Mr. Modi despised certain vested interests trying to malign Gujarat Government by spreading canards, distorting truths by political adversaires that his government has adopted a discriminatory attitude towards the Sikh farmers from Punjab tilling land in Kucth. He said that although the issue is sub-judice his government is committed to ensure no injustice was done to the Sikh farmers over the matter of land. There is no question of sending them back to Punjab.

He said that Gujarat Government is not exerting any pressure on them; rather taking all steps to make sure the Sikh community lived peacefully in Gujarat, including Kutch. He recalled that the issue was created by the then Congress government 50 years back following a ordnance and notification in 1973.

This was in response to representatives of Sikh community who after personally meeting Mr. Modi at Gandhinagar yesterday evening expressed their satisfaction at the Gujarat Government’s approach. They denied newspaper reports that their lands were being usurped. They said that Sikhs were being targeted to malign the Modi Government and that they were not a party to such canards.

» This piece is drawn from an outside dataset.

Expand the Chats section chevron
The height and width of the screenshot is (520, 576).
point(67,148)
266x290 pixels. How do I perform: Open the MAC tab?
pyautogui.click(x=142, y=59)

Leader of Sikh community of Lakhpat taluka in Kutch Jugraj Singh has also communicated in a letter to Mr. Modi that they were living in peace along with members of other communities and enjoying Gujarat Government programmes.

Mr. Modi further said that the Congress party has no right to say anything about the Sikh community as the former was responsible for mass carnage of the Sikhs in New Delhi in 1984. He described the Congress concern about Sikhs in Gujarat as crocodile tears.

He said that nearly 50,000 Sikhs lived peacefully in Gujarat intermingling with other communities, contributing to the state’s development. He recalled that when the Gurudwara in Lakhpat was razed to the ground during the earthquake in 2001, it was the present State Government that rebuilt the Gurudwara – acknowledged as world heritage architectural masterpiece.